As far as themes go, we mainly follow Underscores to help with the review process on WordPress.com, but do have some common functionality abstracted into a library.

Brody is an incredible designer who seems to draw from some endless well of creativity. I’m always in awe of what he’s able to do.

Luke is a hybrid designer/developer and seems to dabble in everything, but somehow stays incredibly productive and he’s always got some sort of neat trick up his sleeve.

I think all of us really just derive inspiration from helping people.

What is your business and marketing strategy? (Do you have themes on wp.org, wp.com, lite versions, commercial versions, memberships etc.)

Our themes are really sold more like bundles. We think of what we’re doing as providing a holistic solution for musicians with WordPress as the base, so our themes come with many of the plugins that we also sell individually.

We don’t have any themes on WordPress.org… yet. It’s something we’ve considered, but the issues they’re having with the long queues and anti-commercial stances have generally pushed us to focus on opportunities that will have a greater impact.

We do work with WordPress.com to release streamlined builds of our themes. They’ve been good to us, but it’s beginning to get saturated and themes are seeing a shorter shelf life.

How is your theme business doing and do you have other business? Any numbers to give?

We’ve been profitable, but this summer has not been kind. It’s hard to tell if it’s seasonal or if it’s part of a longer trend.

A couple of numbers I find interesting: Over 60% of orders placed the last 90 days have been from countries outside the United States. Given a choice, almost 40% of our customers choose to pay with PayPal instead of a credit card.
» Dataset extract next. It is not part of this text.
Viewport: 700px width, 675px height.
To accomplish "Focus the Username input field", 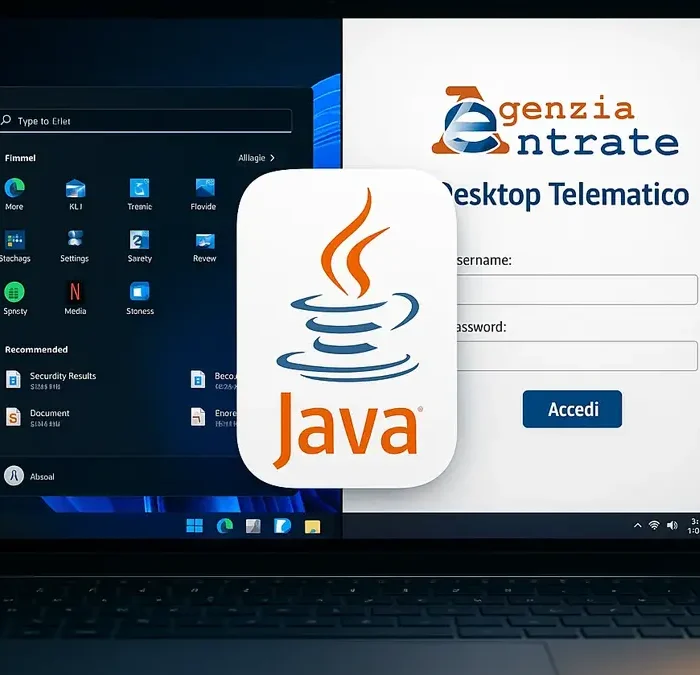I will (x=574, y=290).
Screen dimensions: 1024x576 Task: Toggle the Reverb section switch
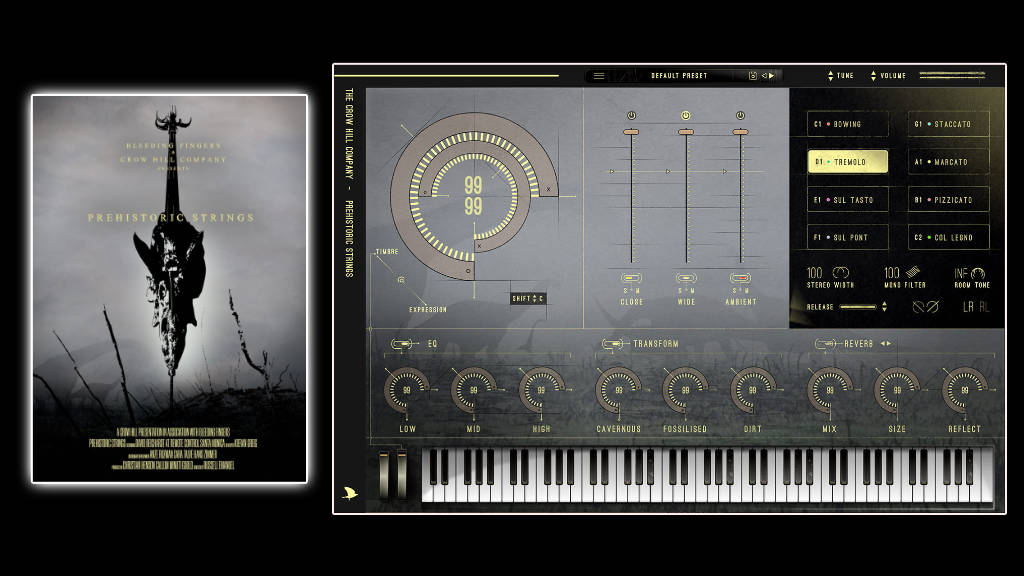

On rare occasions we do take on contract work or partner with other folks, but it doesn’t make up a significant portion of our revenue.
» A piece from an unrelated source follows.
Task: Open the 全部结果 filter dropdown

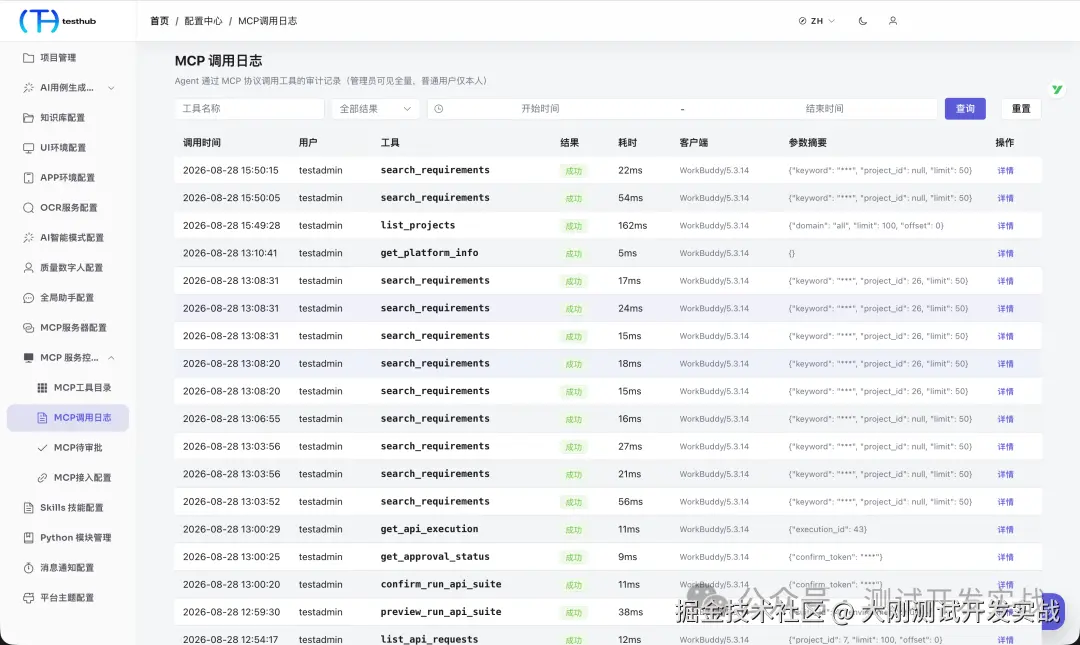Action: 375,109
Any specific workflow how you build themes? What kind of development tools you use?

Brody typically mocks up a design in Photoshop and solicits feedback from us. I can’t be trusted to make design decisions, so Luke cranks out the theme and I’ll jump in for code review or advanced feature implementation towards the end of the process. Overall, it usually takes a couple of months to finish a theme.
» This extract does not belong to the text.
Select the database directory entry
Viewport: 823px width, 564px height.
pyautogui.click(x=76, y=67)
We spent quite a bit of time honing our tools and have a few custom Grunt tasks to improve code quality and automate some of the tedious tasks.

grunt-wp-i18n is one tool we built to internationalize our own themes, but ended up releasing as its own project. It’s really taken off over the past few years and has been adopted by some of the largest WordPress projects, which is incredibly inspiring — I just wish it helped pay the bills!

Any tips and tricks you want to share for users and for other theme developers?

We have a few tips and tricks on our blogs at AudioTheme and Cedaro. A lot of musicians are interested in protecting their music, so I recently wrote a post about why that isn’t really feasible. When get enough questions about a topic, we’ll usually write up a blog post or support article.

One thing I really wish theme developers would do when styling the core audio players is to limit the impact of their styles. The default MediaElement.js styles are pretty difficult to work with, so a lot of theme authors use !important when implement their styles, which stomps all over plugins that provide custom audio players based on MediaElement.js. I wrote up a blog post on this, too.

What are your future plans? Do you see themes changing in some direction?

We hope to make it easier for people without prior WordPress experience to get started. That could be getting into hosting ourselves or partnering with existing hosts.

I have high hopes for improvements to the new user experience under Helen Hou-Sandí’s lead during the WordPress 4.7 release cycle.

We tempted fate by switching to a subscription model on the Ides of March this year, so we’re still waiting to see what kind of impact that has when it comes time for renewals.

In terms of how themes meant for public distribution are built, I don’t see any major changes, although the REST API would create interesting possibilities for custom site builds and applications. I’m really hoping the endpoints make it into core relatively soon.